**What to work on:** Please repeat exactly the lines from the one containing "Where should I" through the last line of the records below, both included, and leave out any pictures.

────

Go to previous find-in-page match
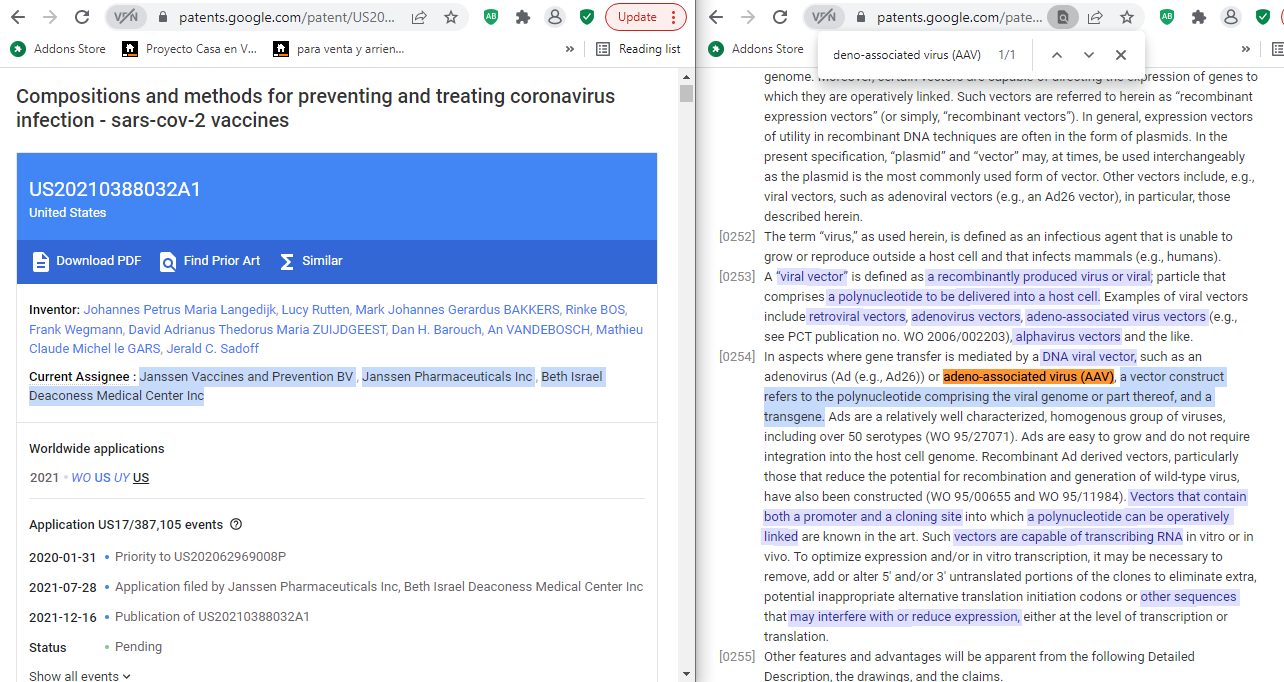Screen dimensions: 1284x682 (x=1057, y=55)
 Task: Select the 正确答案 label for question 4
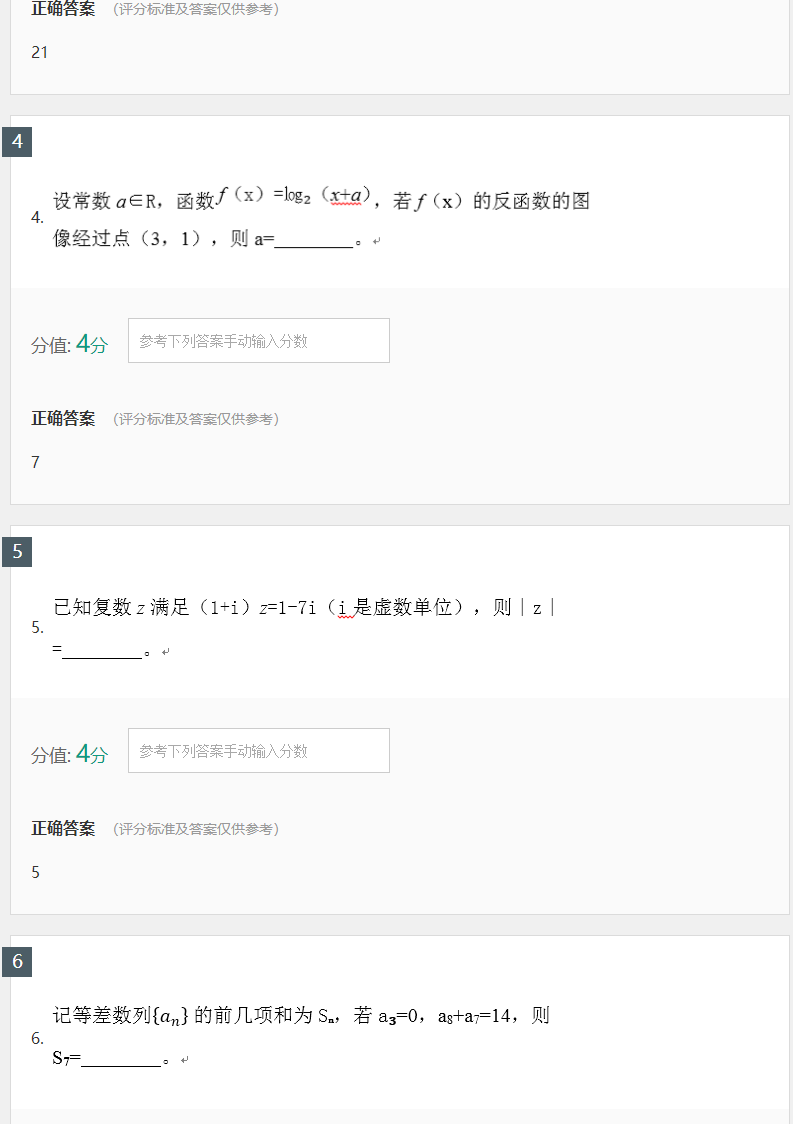(62, 419)
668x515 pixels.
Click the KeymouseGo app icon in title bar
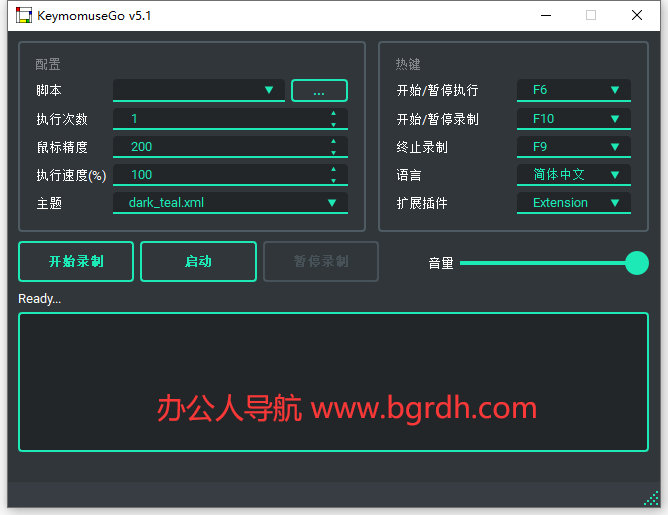pos(23,16)
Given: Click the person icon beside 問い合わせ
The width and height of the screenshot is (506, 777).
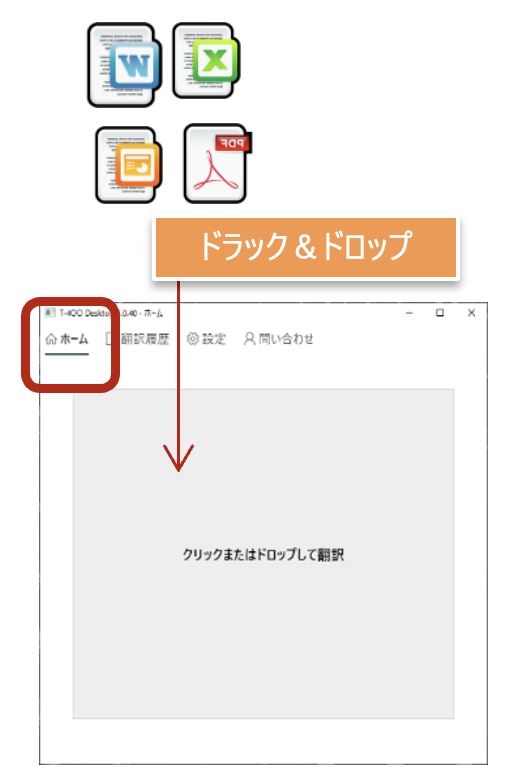Looking at the screenshot, I should [249, 339].
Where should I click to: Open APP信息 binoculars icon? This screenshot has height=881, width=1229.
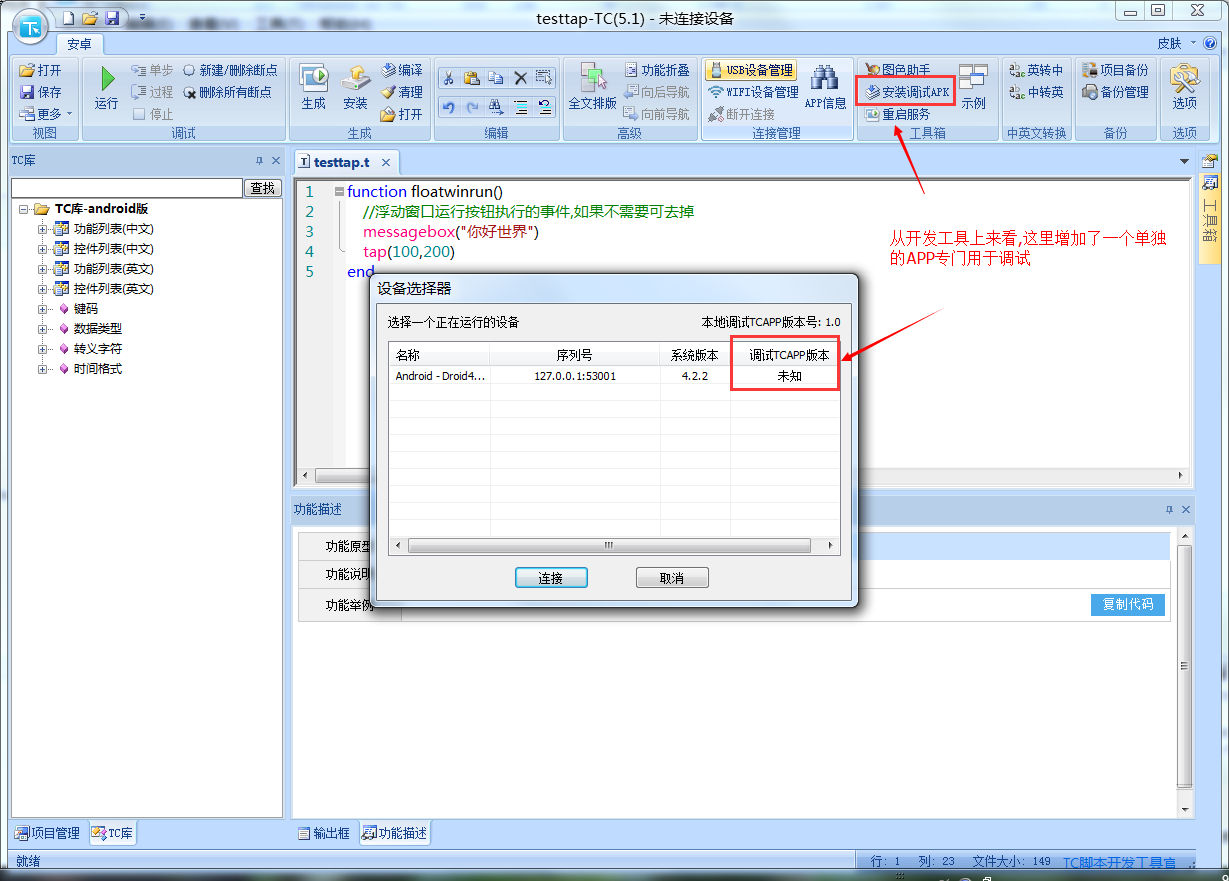coord(825,80)
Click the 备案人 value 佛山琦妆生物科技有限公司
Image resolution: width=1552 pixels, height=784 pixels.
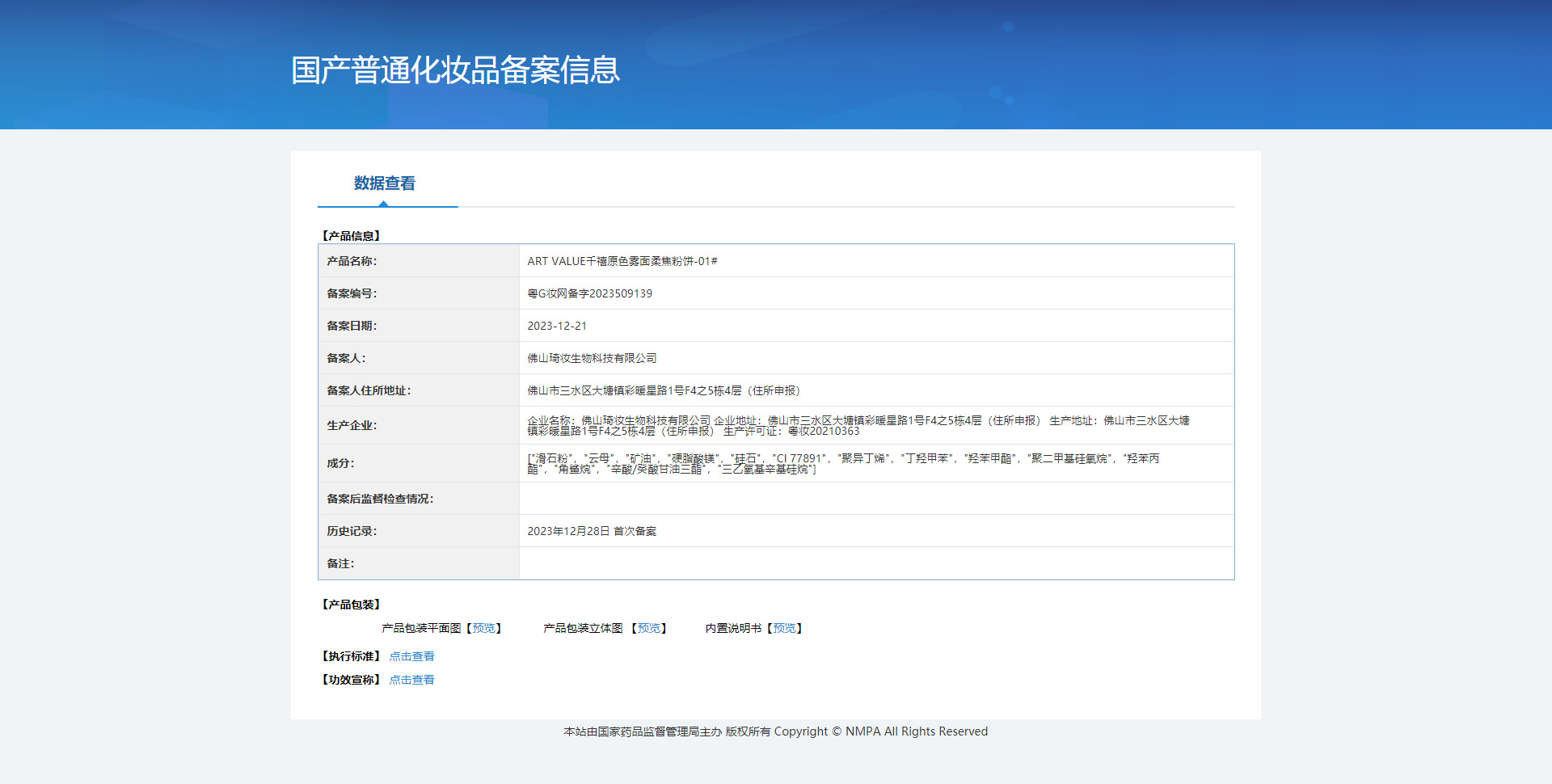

────

**Task response:**
Where should I click to: Open APP信息 binoculars icon? This screenshot has height=881, width=1229.
coord(825,80)
Click the 备案人 value 佛山琦妆生物科技有限公司
Image resolution: width=1552 pixels, height=784 pixels.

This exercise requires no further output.